Most people with milder forms of CP can look forward to living long and relatively normal lives. While their life may be one with more doctor’s office visits and therapy sessions than most others, their overall life expectancy should not be lessened with a mild form of CP.

However, severe forms of CP coupled with mismanagement of the condition and other conditions stemming from CP can shorten life expectancy.

Some conditions that can contribute to shortening the lifespan for someone with CP include:

  • Seizure activity
  • Mental problems that hinder decision making and comprehension
  • Severity of feeding complications

How is cerebral palsy treated?

Keep in mind that there is no cure for CP. However, treatment can go a long way in improving the lifestyle of those with the condition. Essentially, the overall goal is for the treatment to focus on ways to either maintain or improve their quality of life as much as possible and to maximize their level of daily life independence.

Once a diagnosis has been made, the patient and his/her family should be provided by health professionals with a plan of action for not only living with the condition but for reaching his/her full potential.

Beyond the treatment for physical needs, social and emotional aspects of life should also be taken into consideration when putting together a plan of action.

The level of care and treatment is often vast and requires a team working together to provide long-term care. The team may be comprised of:

  • Physical therapist – improve overall strength of muscles and walking skills
  • Mental health specialist – either a psychologist or psychiatrist who can help patient and family cope with CP
  • Occupational therapist – helps patient develop skills for daily life and learn how to incorporate and use adaptive products (electric wheelchair, quadrupedal cane, etc.) that can help with daily activities
  • Special education teacher – can help with addressing learning disabilities and identifying available educational resources
  • Speech therapist – assists with improving patient’s ability to communicate clearly, either through speech, sign language, computerized voice synthesizer or other methods
  • Developmental therapist – assist with development of social and interpersonal skills

In some cases, severe contractions or distortions may lead to surgical procedures to place limbs (arms, legs, hips) into their correct positions. Surgery may also be needed to help lengthen muscles and tendons.

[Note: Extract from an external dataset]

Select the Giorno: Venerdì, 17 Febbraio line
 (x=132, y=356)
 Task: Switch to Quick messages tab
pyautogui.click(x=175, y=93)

What are the costs of providing care for someone with cerebral palsy?

Even though cerebral palsy was identified well over a century ago, there’s been little information shared about the economic impact on the nation and the average lifetime costs for a family when their child is born with cerebral palsy.

In addition to providing ongoing medical care, families often have to also deal with special education services, assisted living and developmental assistance.

In their Morbidity and Mortality Weekly Report publication, the Centers for Disease Control and Prevention said that the average lifetime costs for persons with cerebral palsy is $921,000.

The numbers break down this way:

  • Indirect costs: $742,326 (80.6%) – automobile modifications, special medical equipment, special clothing, day care, etc.
  • Direct medical costs: $93,942 (10.2%) – regular doctor appointments, therapy, medication, lab & imaging tests, surgery, medications, etc.
  • Direct non-medical costs: $84,732 (9.2%) – loss of earning potential

Of course, these expenses do not include emergency room visits, out-of-pocket expenditures and lost wages by family members who are required to stay at home to provide care.

How can a lawyer help with cerebral palsy?

By reading the section above, it’s clear why providing care for someone with CP is an expensive venture. In cases when the CP was the result of a birth injury caused by medical malpractice, a lawsuit can be the most fruitful way to get help with the costs of treatment and comfort.

Because initiating a medical malpractice lawsuit and prevailing in court with a settlement or jury decision is a daunting task, it’s crucial that the family leverage the strengths and expertise of a lawyer skilled in the area of medical best practices and knows how to find and collect evidence.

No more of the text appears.